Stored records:
....................

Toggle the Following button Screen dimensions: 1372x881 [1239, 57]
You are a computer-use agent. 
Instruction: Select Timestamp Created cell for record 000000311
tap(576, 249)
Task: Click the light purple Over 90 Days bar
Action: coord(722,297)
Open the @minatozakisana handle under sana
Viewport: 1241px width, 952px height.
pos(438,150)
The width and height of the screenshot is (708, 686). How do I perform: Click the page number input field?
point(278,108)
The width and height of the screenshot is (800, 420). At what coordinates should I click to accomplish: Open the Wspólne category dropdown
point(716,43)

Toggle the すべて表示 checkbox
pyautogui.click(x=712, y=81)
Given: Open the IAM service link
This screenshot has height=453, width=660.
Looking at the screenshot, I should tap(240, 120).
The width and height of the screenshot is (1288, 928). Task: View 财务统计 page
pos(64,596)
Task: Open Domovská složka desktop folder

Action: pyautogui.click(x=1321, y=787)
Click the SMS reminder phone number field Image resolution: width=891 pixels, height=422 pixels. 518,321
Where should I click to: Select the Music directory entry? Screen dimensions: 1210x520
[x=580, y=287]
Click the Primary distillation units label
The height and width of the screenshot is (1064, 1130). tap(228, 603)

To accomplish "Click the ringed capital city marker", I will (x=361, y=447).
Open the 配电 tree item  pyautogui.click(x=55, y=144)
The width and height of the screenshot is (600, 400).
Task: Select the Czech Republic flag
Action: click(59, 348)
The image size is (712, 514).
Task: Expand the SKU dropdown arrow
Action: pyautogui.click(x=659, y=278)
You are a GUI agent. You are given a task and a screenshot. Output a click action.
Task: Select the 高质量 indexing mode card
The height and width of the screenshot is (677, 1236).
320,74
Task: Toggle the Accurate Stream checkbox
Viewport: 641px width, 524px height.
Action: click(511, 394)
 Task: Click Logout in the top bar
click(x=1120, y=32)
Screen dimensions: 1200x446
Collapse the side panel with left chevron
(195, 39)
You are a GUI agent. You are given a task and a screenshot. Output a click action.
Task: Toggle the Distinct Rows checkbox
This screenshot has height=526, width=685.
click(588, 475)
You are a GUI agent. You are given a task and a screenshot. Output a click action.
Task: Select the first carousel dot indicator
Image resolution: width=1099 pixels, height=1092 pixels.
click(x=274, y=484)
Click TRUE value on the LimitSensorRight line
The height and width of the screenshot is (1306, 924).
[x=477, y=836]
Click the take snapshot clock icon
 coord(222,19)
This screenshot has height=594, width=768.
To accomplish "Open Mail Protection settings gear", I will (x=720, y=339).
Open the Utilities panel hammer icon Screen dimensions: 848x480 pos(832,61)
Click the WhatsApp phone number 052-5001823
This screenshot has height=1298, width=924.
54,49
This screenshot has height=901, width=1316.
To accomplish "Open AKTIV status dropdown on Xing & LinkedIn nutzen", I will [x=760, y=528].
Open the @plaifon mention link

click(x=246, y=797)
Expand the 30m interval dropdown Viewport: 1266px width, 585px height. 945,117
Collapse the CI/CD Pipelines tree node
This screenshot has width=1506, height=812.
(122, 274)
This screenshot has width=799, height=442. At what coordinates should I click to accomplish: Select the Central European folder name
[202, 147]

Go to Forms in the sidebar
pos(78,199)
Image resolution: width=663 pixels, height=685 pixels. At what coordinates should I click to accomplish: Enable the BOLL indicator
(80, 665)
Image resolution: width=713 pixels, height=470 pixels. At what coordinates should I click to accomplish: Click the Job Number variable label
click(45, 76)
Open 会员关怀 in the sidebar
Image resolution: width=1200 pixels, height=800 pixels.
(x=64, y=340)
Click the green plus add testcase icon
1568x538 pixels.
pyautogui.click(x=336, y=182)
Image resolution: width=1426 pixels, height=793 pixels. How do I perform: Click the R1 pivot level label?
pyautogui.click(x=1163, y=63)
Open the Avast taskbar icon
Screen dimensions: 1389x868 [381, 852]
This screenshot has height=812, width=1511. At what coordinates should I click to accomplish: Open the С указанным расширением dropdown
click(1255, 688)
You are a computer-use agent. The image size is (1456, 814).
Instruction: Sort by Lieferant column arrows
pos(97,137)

....................

* [WORK REQUIRED] The full set of records above must be reproduced exactly in the reply.

* [OUTPUT]
Toggle the Following button Screen dimensions: 1372x881 [1239, 57]
You are a computer-use agent. 
Instruction: Select Timestamp Created cell for record 000000311
tap(576, 249)
Task: Click the light purple Over 90 Days bar
Action: coord(722,297)
Open the @minatozakisana handle under sana
Viewport: 1241px width, 952px height.
pos(438,150)
The width and height of the screenshot is (708, 686). How do I perform: Click the page number input field?
point(278,108)
The width and height of the screenshot is (800, 420). At what coordinates should I click to accomplish: Open the Wspólne category dropdown
point(716,43)

Toggle the すべて表示 checkbox
pyautogui.click(x=712, y=81)
Given: Open the IAM service link
This screenshot has height=453, width=660.
Looking at the screenshot, I should tap(240, 120).
The width and height of the screenshot is (1288, 928). Task: View 财务统计 page
pos(64,596)
Task: Open Domovská složka desktop folder

Action: pyautogui.click(x=1321, y=787)
Click the SMS reminder phone number field Image resolution: width=891 pixels, height=422 pixels. 518,321
Where should I click to: Select the Music directory entry? Screen dimensions: 1210x520
[x=580, y=287]
Click the Primary distillation units label
The height and width of the screenshot is (1064, 1130). tap(228, 603)

To accomplish "Click the ringed capital city marker", I will (x=361, y=447).
Open the 配电 tree item  pyautogui.click(x=55, y=144)
The width and height of the screenshot is (600, 400).
Task: Select the Czech Republic flag
Action: click(59, 348)
The image size is (712, 514).
Task: Expand the SKU dropdown arrow
Action: pyautogui.click(x=659, y=278)
You are a GUI agent. You are given a task and a screenshot. Output a click action.
Task: Select the 高质量 indexing mode card
The height and width of the screenshot is (677, 1236).
320,74
Task: Toggle the Accurate Stream checkbox
Viewport: 641px width, 524px height.
Action: click(511, 394)
 Task: Click Logout in the top bar
click(x=1120, y=32)
Screen dimensions: 1200x446
Collapse the side panel with left chevron
(195, 39)
You are a GUI agent. You are given a task and a screenshot. Output a click action.
Task: Toggle the Distinct Rows checkbox
This screenshot has height=526, width=685.
click(588, 475)
You are a GUI agent. You are given a task and a screenshot. Output a click action.
Task: Select the first carousel dot indicator
Image resolution: width=1099 pixels, height=1092 pixels.
click(x=274, y=484)
Click TRUE value on the LimitSensorRight line
The height and width of the screenshot is (1306, 924).
[x=477, y=836]
Click the take snapshot clock icon
 coord(222,19)
This screenshot has height=594, width=768.
To accomplish "Open Mail Protection settings gear", I will (x=720, y=339).
Open the Utilities panel hammer icon Screen dimensions: 848x480 pos(832,61)
Click the WhatsApp phone number 052-5001823
This screenshot has height=1298, width=924.
54,49
This screenshot has height=901, width=1316.
To accomplish "Open AKTIV status dropdown on Xing & LinkedIn nutzen", I will [x=760, y=528].
Open the @plaifon mention link

click(x=246, y=797)
Expand the 30m interval dropdown Viewport: 1266px width, 585px height. 945,117
Collapse the CI/CD Pipelines tree node
This screenshot has width=1506, height=812.
(122, 274)
This screenshot has width=799, height=442. At what coordinates should I click to accomplish: Select the Central European folder name
[202, 147]

Go to Forms in the sidebar
pos(78,199)
Image resolution: width=663 pixels, height=685 pixels. At what coordinates should I click to accomplish: Enable the BOLL indicator
(80, 665)
Image resolution: width=713 pixels, height=470 pixels. At what coordinates should I click to accomplish: Click the Job Number variable label
click(45, 76)
Open 会员关怀 in the sidebar
Image resolution: width=1200 pixels, height=800 pixels.
(x=64, y=340)
Click the green plus add testcase icon
1568x538 pixels.
pyautogui.click(x=336, y=182)
Image resolution: width=1426 pixels, height=793 pixels. How do I perform: Click the R1 pivot level label?
pyautogui.click(x=1163, y=63)
Open the Avast taskbar icon
Screen dimensions: 1389x868 [381, 852]
This screenshot has height=812, width=1511. At what coordinates should I click to accomplish: Open the С указанным расширением dropdown
click(1255, 688)
You are a computer-use agent. The image size is (1456, 814).
Instruction: Sort by Lieferant column arrows
pos(97,137)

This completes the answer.